Du Caire à Damas, le règne de fer des «services»
Georges Malbrunot
01 avril 2006, (Rubrique International)
Les tout-puissants services de renseignements arabes, les «moukhabarats», brident l'ouverture démocratique souhaitée par les Etats-Unis, mais la menace terroriste renforce leur pouvoir.
DANS L'IMMENSE salle à manger du général Jamil al-Sayyed trônaient plusieurs photos le montrant avec le pape Jean-Paul II ou le président Jacques Chirac en train de recevoir le président libanais Emile Lahoud. «C'est une tradition dans les pays arabes, le patron des moukhabarats accompagne le chef de l'Etat en visite officielle à l'étranger», nous confiait, l'été dernier à Beyrouth, l'ancien responsable de la sûreté générale, avant d'être emprisonné dans le cadre de l'enquête sur l'assassinat de l'ancien premier ministre Rafic Hariri.
Moukhabarat (police secrète) : de Bagdad au Caire en passant par Damas, le mot fait frissonner. Leurs chefs, qui souvent ont le pouvoir d'emprisonner, sont les véritables numéros deux des régimes en place. Ils sont les seuls à savoir ce qui se passe dans leur pays. Ainsi d'Omar Souleiman en Egypte, d'Assef Shawkat, le beau-frère du président Bachar al-Assad, en Syrie, et de Jamil al-Sayyed au Liban, jusqu'à son arrestation.
Leur légitimité dépend de leur lien avec le président de la République, l'émir ou le roi, auquel ils rendent compte. Implacables en Syrie ou en Egypte, plus professionnels en Jordanie, partout leur sphère d'influence dépasse la sécurité. Omar Souleiman par exemple est l'homme des contacts secrets avec Palestiniens et Israéliens. «Quand vous allez voir le chef des moukhabarats, vous êtes accueilli dans un palais souvent plus clinquant que celui du roi», se souvient un responsable occidental.

————

- _Consigne 1_
Relevez toutes les villes nommées dans l'article sur les services de renseignements arabes.
- _Consigne 2_
Reprenez l'article sur les services de renseignements arabes à la suite de sa dernière phrase et poursuivez-en la rédaction.
Les lignes qui suivent forment un matériau distinct de l'article sur les services de renseignements arabes.

- _Extrait de données_
————

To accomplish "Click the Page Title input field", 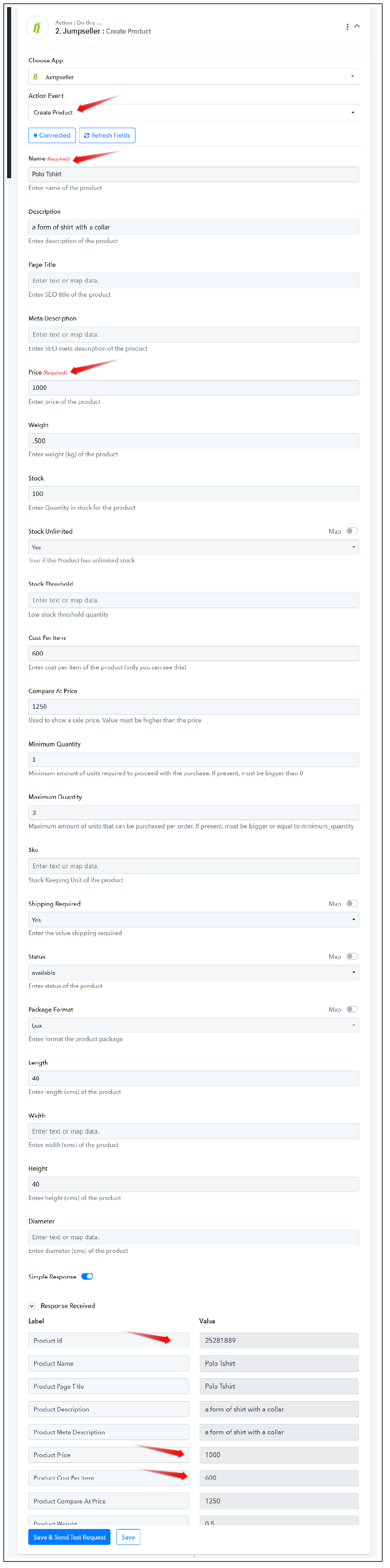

————

- _Réponse 1_
Le Caire, Damas, Beyrouth, Bagdad

- _Réponse 2_
«Les régimes de fer ont besoin de services puissants pour surveiller leur population, réprimer les opposants et protéger leurs dirigeants», constate de son côté un expert du sérail. Leurs bras invisibles pénètrent en profondeur les sociétés. En Syrie, les officines ne se contentent pas d'écouter les téléphones ou de surveiller les courriels. Elles disposent de leurs propres contrôles aux aéroports et aux frontières terrestres. Au Liban, les hôtels sont discrètement équipés d'un ordinateur relié à la sûreté générale, pour lui transmettre la liste des clients enregistrés. En Jordanie, pays pourtant relativement libéral, les services de renseignements doivent approuver la nomination d'un professeur d'université ou d'un éditorialiste. Impitoyables, les agents syriens peuvent jeter neuf mois en prison une Damascène qui avait eu l'imprudence d'envoyer par courriel une photo désobligeante d'Emile Lahoud en position de soumission vis-à-vis de Bashar al-Assad.
Prisons clandestines
Au-dessus des lois, certains de leurs chefs disposent de leurs propres prisons clandestines. Il en est ainsi à Gaza pour la Sécurité préventive ou à Bagdad, aujourd'hui encore au ministère de l'Intérieur. Et sur les bords du Tigre, comme ailleurs, les responsables des services savent monnayer leurs carnets d'adresses (voir encadré).
«Qui a donné des pouvoirs étendus aux moukhabarats du Moyen-Orient» ? s'interroge l'expert. «Ce sont les Français et les Anglais qui, à l'époque de leur mandat sur le Levant dans les années 40, ont cherché à asseoir un pouvoir qui n'était pas plus légitime que ceux d'aujourd'hui au Caire, à Damas ou en Arabie saoudite», ajoute-t-il.
Inquiets des risques de contagion communiste puis islamiste, les Américains, ensuite, ont apprécié l'efficacité de cette tenaille sur les populations. Quitte même à la consolider. «Quand nous disions aux Américains qu'il fallait renforcer la société civile palestinienne, se souvient un ancien responsable d'un service de renseignement européen, ils nous répondaient : priorité aux services de renseignements.»
A l'époque, l'administration Clinton recherchait avant tout «la stabilité» au Moyen-Orient. Après les attentats du 11 septembre 2001, l'équipe Bush a privilégié les avancées démocratiques, quitte à créer «un chaos destructeur», comme en Irak. «S'ils poussaient leur logique jusqu'au bout, ajoute cet ancien responsable, cela voudrait dire que les services de renseignements devraient rentrer dans le rang.»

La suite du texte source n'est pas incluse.